Problem to solve: Please write out the listing exactly, leaving each picture out.

Provided data:
● ● ● ● ● ● ●

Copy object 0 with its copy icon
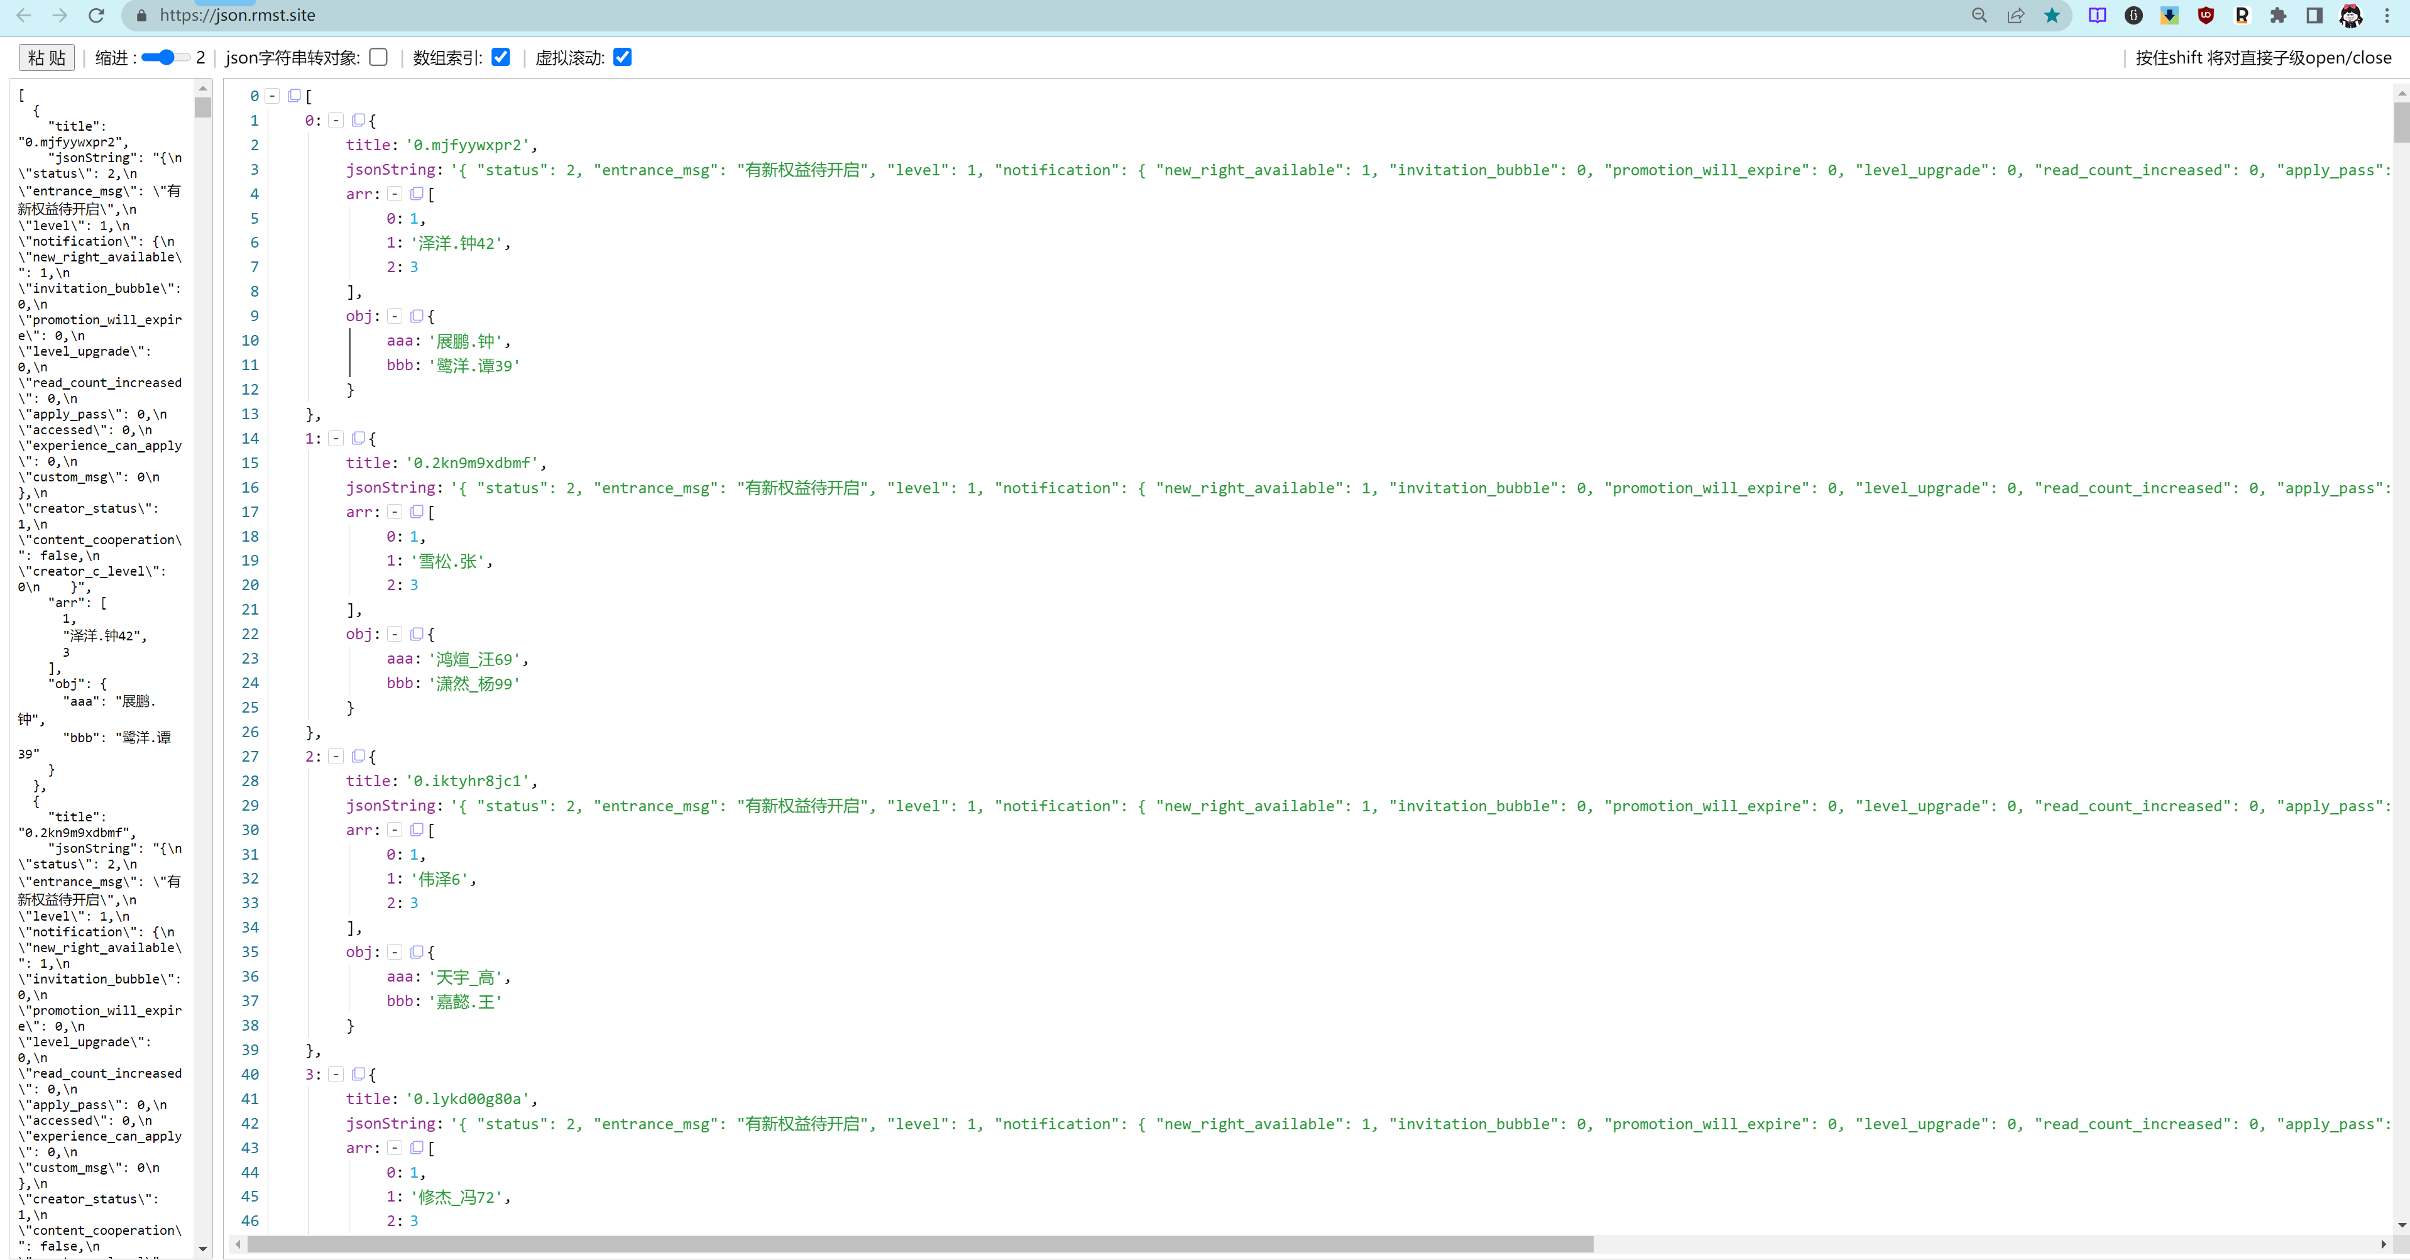The height and width of the screenshot is (1260, 2410). click(x=358, y=120)
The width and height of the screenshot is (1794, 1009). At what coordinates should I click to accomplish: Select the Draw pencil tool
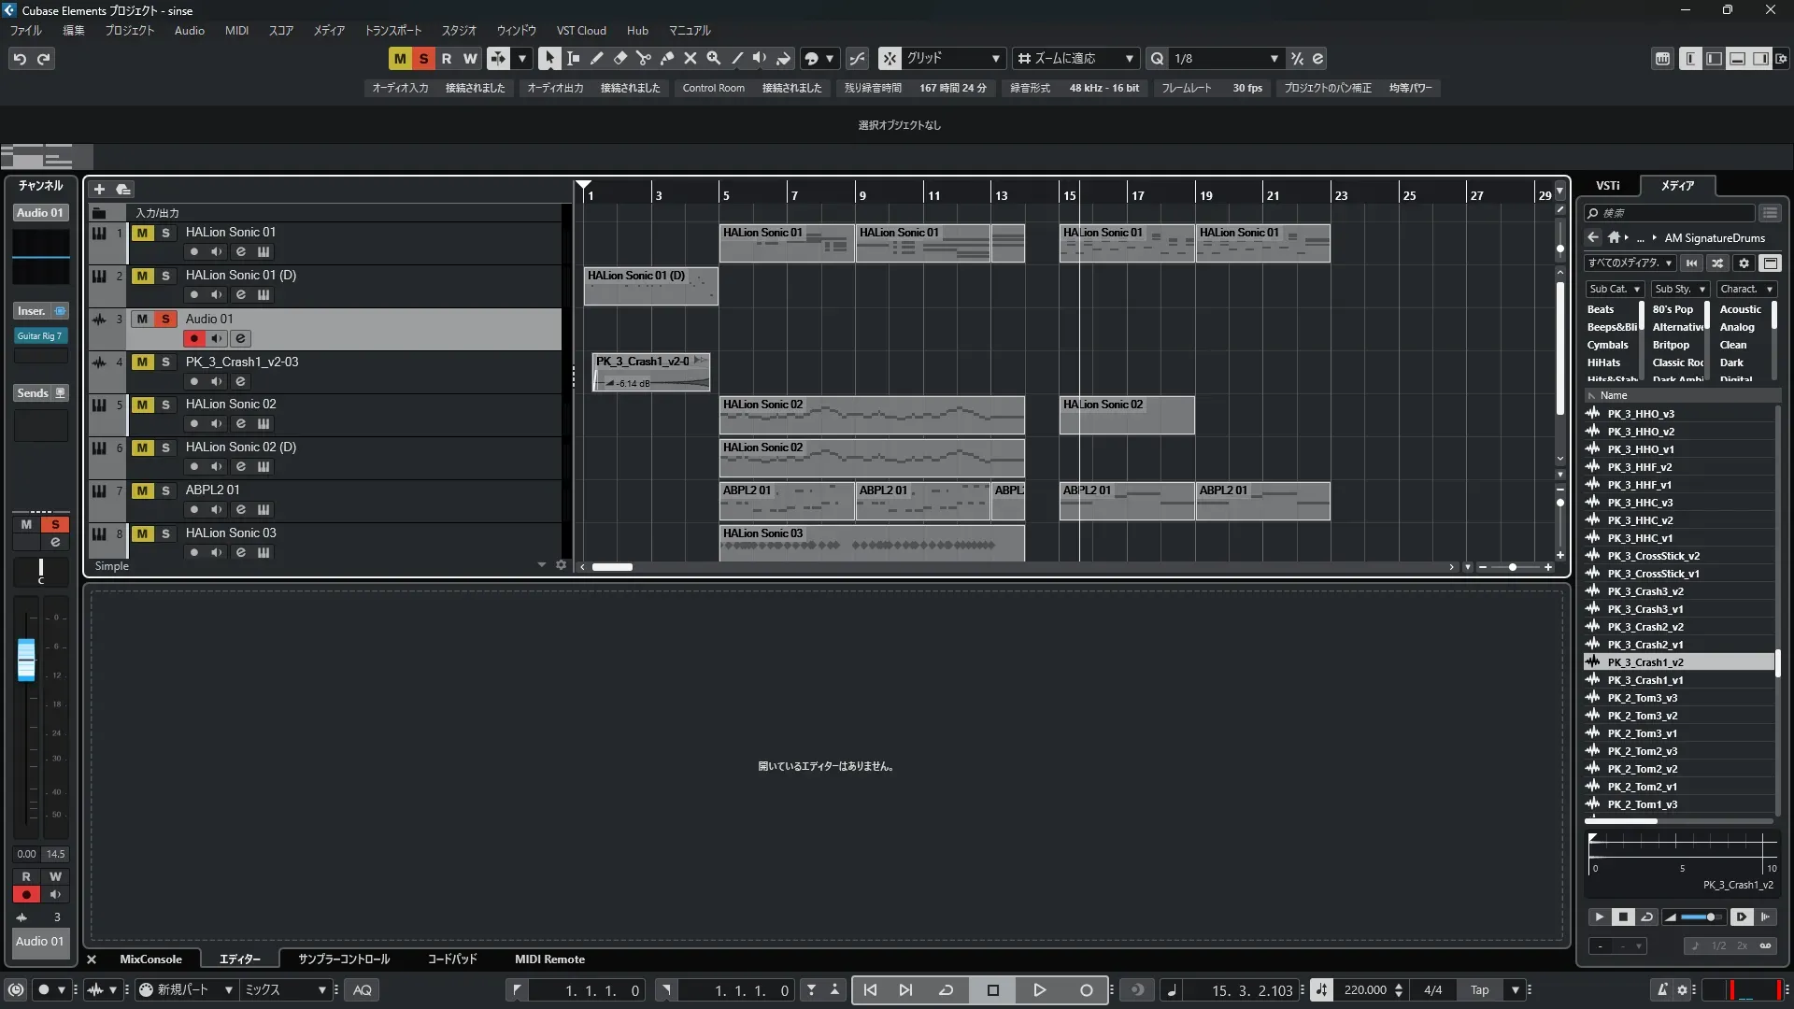click(597, 58)
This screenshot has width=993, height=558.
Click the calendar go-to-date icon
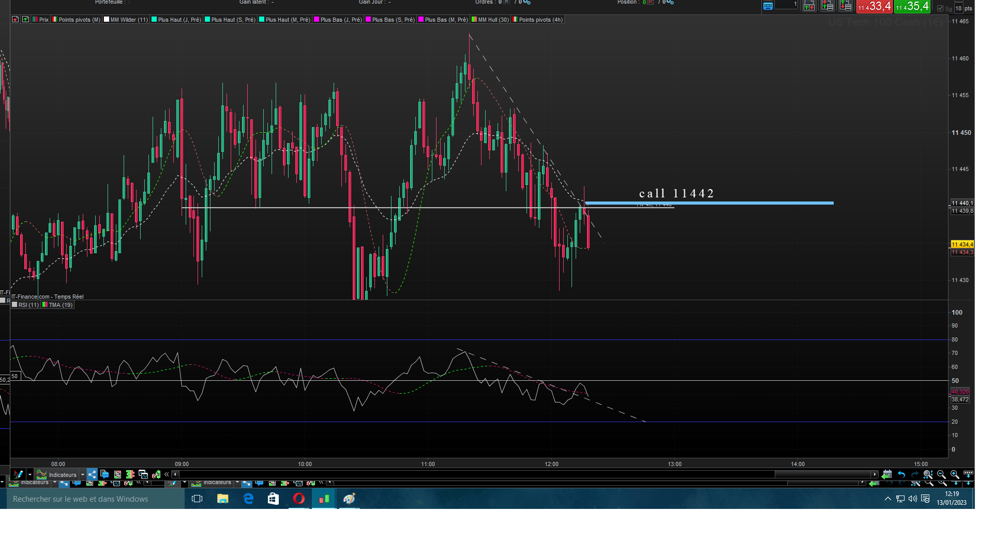pos(887,474)
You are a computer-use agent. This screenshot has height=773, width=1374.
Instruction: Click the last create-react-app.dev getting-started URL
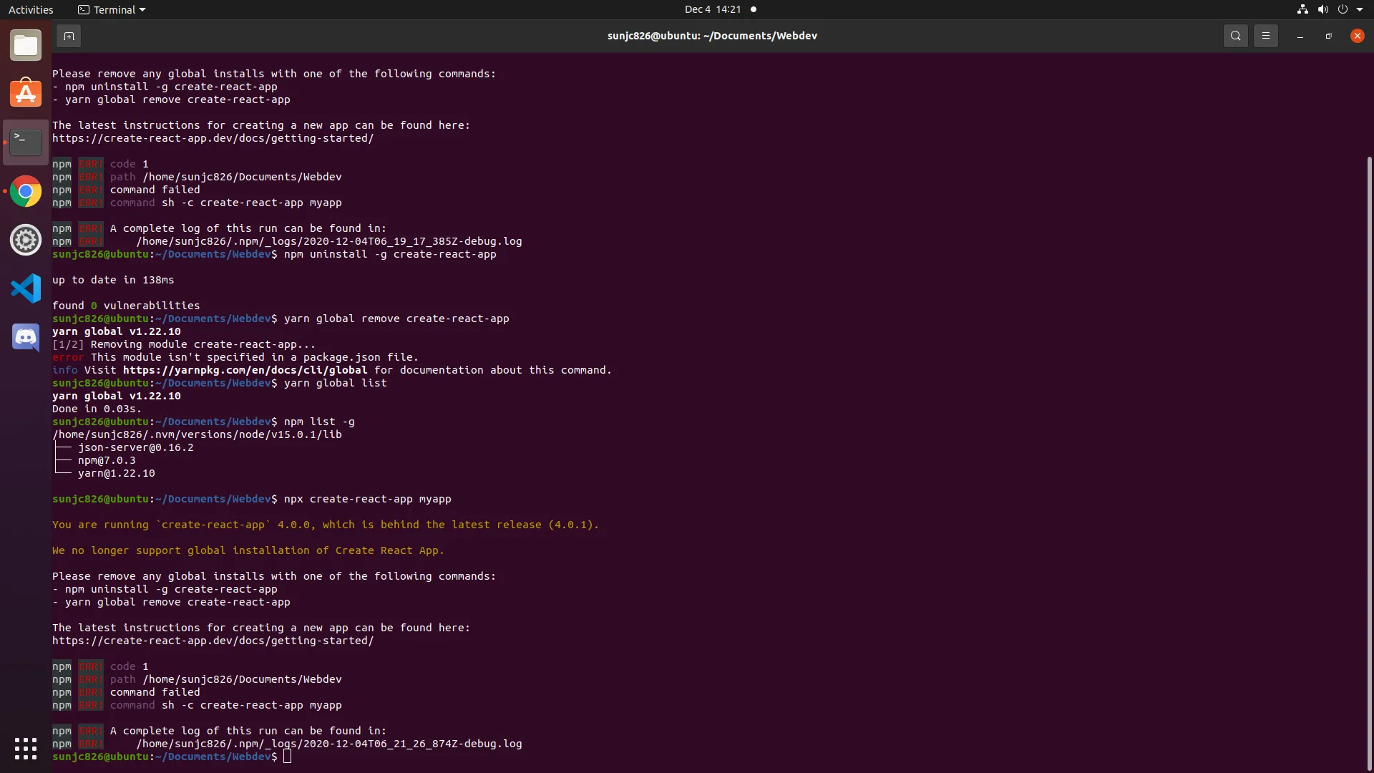click(213, 641)
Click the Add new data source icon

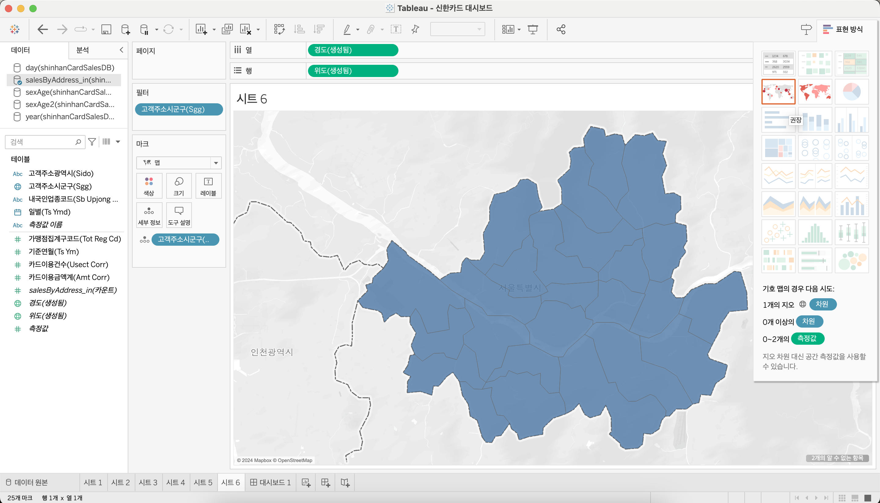click(x=126, y=29)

● ● ● ● ● ● ●

Task result:
Copy object 0 with its copy icon
The height and width of the screenshot is (1260, 2410). click(x=358, y=120)
The width and height of the screenshot is (1794, 1009). At what coordinates should I click to accomplish: Select the Draw pencil tool
click(597, 58)
This screenshot has width=993, height=558.
Click the calendar go-to-date icon
pos(887,474)
You are a computer-use agent. This screenshot has height=773, width=1374.
Instruction: Click the last create-react-app.dev getting-started URL
click(213, 641)
Click the Add new data source icon

click(x=126, y=29)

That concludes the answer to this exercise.